As the right side of this blog indicates (you have to scroll down a bit), I have written some four dozen posts that can loosely be regarded as having to do with organizational theory.
It’s a fancy term (“organizational theory,” that is) that deals with how a group organizes itself to serve a function. Now, there might be better phrases to encompass all the academic work that has gone into the enterprise, but I have yet to stumble upon one. So “organizational theory” it is.
Still, it’s a big topic. Here is a small sliver that resonates with me, and I think it might with you, if you have ever spent any time in any type of organizations.
It’s called “sensemaking,” and it answers the question posed above. It also explains how many organizations behave. That is, it describes the behavior of you or your colleagues in your organization.

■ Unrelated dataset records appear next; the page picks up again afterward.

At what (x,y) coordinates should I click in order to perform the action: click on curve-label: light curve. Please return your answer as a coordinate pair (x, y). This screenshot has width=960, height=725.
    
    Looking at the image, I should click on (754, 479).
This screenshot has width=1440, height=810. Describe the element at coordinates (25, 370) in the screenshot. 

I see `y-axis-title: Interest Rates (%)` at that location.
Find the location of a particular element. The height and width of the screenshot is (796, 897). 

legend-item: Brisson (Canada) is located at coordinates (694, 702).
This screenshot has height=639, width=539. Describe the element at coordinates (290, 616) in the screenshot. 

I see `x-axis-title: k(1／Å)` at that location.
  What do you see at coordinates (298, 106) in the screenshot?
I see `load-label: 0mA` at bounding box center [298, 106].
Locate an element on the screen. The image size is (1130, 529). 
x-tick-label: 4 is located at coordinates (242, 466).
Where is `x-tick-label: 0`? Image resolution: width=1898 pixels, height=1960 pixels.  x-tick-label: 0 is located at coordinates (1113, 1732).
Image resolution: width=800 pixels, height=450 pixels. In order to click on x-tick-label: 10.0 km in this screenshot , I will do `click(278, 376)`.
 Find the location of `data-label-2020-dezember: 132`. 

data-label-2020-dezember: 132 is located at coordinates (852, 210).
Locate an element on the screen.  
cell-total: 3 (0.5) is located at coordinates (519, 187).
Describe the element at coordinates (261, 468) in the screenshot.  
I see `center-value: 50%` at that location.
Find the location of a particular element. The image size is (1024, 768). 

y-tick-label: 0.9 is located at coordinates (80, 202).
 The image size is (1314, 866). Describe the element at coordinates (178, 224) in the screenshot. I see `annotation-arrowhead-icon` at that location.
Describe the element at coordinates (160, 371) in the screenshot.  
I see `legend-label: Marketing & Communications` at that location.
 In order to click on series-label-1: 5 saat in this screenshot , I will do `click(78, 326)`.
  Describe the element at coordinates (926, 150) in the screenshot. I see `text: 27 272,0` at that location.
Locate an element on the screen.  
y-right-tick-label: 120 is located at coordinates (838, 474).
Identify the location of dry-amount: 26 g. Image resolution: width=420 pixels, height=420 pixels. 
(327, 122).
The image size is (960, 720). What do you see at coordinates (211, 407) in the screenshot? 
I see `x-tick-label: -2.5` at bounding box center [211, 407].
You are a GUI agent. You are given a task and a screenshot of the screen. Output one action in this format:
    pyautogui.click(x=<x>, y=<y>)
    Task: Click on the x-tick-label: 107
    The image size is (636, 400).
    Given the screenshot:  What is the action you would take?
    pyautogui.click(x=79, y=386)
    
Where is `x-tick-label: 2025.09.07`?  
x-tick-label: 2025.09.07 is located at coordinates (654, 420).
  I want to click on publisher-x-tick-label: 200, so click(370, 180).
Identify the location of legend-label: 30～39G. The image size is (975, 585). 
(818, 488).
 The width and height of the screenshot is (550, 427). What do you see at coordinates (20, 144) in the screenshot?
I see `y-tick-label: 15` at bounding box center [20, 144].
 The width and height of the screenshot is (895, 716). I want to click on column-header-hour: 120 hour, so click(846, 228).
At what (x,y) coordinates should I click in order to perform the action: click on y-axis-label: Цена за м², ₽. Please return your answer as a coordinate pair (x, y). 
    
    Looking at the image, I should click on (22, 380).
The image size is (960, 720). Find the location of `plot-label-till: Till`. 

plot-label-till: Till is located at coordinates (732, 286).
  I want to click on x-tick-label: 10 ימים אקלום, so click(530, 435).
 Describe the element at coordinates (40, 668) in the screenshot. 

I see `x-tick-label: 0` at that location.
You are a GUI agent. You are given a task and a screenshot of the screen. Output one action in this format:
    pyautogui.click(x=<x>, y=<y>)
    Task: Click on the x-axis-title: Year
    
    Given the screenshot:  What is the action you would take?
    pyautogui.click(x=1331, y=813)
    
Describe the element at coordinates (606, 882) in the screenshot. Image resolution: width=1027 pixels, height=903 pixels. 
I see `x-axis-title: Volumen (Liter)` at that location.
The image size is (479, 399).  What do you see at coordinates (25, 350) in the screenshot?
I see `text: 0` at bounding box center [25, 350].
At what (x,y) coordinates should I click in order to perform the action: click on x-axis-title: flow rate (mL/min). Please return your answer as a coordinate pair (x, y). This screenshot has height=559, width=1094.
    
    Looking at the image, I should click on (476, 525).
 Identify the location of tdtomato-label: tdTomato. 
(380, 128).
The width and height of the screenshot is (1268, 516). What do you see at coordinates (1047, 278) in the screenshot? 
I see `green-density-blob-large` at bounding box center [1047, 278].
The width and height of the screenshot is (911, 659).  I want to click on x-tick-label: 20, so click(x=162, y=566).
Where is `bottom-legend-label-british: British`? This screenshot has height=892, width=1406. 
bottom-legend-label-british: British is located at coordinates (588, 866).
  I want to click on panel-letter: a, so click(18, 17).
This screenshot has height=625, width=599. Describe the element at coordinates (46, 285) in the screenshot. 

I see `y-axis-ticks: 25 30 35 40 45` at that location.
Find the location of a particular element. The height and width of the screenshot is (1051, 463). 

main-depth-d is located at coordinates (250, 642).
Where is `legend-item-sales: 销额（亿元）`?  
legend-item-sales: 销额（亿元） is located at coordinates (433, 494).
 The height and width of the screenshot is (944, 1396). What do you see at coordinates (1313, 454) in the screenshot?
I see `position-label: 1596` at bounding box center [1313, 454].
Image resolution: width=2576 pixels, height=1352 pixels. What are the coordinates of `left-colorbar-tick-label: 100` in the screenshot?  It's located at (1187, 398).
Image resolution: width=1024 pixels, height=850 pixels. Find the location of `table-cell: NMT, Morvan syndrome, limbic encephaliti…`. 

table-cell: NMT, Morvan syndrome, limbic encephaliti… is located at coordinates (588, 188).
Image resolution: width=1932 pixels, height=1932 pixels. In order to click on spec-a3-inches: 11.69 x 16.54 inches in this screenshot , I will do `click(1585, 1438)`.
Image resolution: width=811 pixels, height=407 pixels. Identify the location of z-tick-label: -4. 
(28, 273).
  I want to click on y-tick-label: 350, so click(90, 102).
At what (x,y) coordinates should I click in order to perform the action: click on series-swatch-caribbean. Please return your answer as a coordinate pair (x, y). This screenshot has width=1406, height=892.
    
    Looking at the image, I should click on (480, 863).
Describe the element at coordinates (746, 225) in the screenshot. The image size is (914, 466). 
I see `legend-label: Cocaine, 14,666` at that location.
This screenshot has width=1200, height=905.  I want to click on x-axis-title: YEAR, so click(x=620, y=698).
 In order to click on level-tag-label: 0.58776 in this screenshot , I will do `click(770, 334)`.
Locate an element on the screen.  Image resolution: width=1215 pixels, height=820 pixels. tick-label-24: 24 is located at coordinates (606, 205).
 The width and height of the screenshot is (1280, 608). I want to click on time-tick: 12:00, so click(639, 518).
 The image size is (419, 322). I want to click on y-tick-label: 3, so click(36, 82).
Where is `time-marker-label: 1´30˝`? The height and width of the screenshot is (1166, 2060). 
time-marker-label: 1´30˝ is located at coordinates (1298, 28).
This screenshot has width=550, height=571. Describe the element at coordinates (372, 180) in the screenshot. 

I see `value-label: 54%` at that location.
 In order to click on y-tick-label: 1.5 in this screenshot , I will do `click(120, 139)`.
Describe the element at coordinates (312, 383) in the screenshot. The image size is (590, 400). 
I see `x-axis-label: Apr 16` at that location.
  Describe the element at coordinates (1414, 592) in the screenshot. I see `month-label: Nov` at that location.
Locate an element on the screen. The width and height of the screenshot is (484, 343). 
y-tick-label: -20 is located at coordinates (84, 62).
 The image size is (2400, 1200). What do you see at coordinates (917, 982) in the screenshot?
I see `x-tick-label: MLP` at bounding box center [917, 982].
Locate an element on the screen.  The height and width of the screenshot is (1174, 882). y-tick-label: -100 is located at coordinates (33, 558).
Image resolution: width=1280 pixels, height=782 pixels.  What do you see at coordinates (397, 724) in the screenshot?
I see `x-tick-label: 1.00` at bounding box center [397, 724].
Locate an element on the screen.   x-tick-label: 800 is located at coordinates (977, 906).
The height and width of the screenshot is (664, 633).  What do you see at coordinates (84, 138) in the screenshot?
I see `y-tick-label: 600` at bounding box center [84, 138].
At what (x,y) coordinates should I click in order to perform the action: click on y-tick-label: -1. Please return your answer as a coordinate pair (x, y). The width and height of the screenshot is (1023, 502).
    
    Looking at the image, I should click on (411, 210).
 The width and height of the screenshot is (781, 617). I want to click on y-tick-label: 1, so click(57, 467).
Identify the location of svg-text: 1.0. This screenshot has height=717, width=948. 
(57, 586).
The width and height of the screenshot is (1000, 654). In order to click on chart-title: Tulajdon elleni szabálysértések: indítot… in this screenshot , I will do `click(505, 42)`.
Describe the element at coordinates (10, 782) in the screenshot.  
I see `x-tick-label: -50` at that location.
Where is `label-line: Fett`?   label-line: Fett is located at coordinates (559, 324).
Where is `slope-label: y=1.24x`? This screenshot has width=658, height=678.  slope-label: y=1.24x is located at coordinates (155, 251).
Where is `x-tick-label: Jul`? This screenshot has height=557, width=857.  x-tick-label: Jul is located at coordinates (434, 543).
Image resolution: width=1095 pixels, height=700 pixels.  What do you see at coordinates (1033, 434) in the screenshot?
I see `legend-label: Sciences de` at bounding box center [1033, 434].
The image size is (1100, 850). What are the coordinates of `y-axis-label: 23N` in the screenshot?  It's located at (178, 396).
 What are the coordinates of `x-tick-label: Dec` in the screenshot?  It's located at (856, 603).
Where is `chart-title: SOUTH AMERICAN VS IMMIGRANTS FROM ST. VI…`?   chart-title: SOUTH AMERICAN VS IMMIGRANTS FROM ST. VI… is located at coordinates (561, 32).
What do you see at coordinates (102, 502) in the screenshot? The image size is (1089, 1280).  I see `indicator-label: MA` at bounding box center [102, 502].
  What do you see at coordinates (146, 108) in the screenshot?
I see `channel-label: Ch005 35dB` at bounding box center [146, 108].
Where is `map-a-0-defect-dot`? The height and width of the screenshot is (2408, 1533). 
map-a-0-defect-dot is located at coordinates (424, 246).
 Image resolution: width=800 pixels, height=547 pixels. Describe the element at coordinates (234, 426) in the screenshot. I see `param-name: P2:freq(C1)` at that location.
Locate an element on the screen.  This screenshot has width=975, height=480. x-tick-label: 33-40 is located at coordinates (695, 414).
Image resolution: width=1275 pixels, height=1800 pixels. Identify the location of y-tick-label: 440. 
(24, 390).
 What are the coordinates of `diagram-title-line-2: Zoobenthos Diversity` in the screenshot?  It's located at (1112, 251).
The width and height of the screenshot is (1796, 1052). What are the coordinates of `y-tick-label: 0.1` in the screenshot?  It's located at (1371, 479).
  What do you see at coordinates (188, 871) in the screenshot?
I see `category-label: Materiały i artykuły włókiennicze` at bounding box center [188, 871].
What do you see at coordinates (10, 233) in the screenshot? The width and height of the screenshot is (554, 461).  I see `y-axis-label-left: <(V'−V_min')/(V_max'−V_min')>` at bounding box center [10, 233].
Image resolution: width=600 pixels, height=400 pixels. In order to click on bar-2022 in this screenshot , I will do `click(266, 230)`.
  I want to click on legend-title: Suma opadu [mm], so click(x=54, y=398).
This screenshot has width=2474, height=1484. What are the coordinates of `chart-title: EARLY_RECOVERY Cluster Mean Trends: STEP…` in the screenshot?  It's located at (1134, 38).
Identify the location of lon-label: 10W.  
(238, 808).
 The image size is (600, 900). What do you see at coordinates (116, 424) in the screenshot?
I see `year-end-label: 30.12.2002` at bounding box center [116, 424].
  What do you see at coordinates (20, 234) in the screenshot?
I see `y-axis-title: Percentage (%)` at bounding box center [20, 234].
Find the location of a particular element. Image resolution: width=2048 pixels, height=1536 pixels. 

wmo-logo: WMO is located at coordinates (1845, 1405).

Sensemaking views the organization and the product of a bunch of actors who try to tell the story of what's going on around them, and act in according with what they think that story will turn out to be. For example, what does it mean to be a Soldier in Afghanistan, and how does one act in a given situation? I act on my presumptions about how I should act. After all, “organization is an attempt to order the intrinsic flux of human action.”
No group can plan for every eventuality, and at any rate, plans assume that everyone in the organization knows them and interprets them similarly.
Here is where it gets pretty insightful. What sensemaking tells us is that members figure things out after they do them.
One scholar formulates it by saying “people think by acting,” and, “action focuses cognition.”
So while the Army expects small groups of young men and women to figure out how to act in the face of complex and changing problems by reading up on all the doctrine and remembering everything the sergeant major said, that’s just not what happens. Instead, people take in as much information around them and make a guess, hoping for the best. Once they act, they retrospectively make sense of it.
Volumes have been written about this, and I plan to add a volume and a half to them in the form of my dissertation. As exciting as I think it is, I'll spare you the tome, though, and leave you with this instead.
The idea that people in an organization try to make sense of things is, well, sensible. It’s a bit more radical to declare that the sensemaking creates a story about their action and the organization that then feeds future events.
But it’s not as radical to think that a young Soldier uses his own actions to justify what he thinks about an event. Those thoughts influence options to further actions, which result in reflection. So action precedes thought, and creates a cycle.
It’s not the most exciting post, but we’re talking organizational theory here. It’ll be super exciting when you read my dissertation.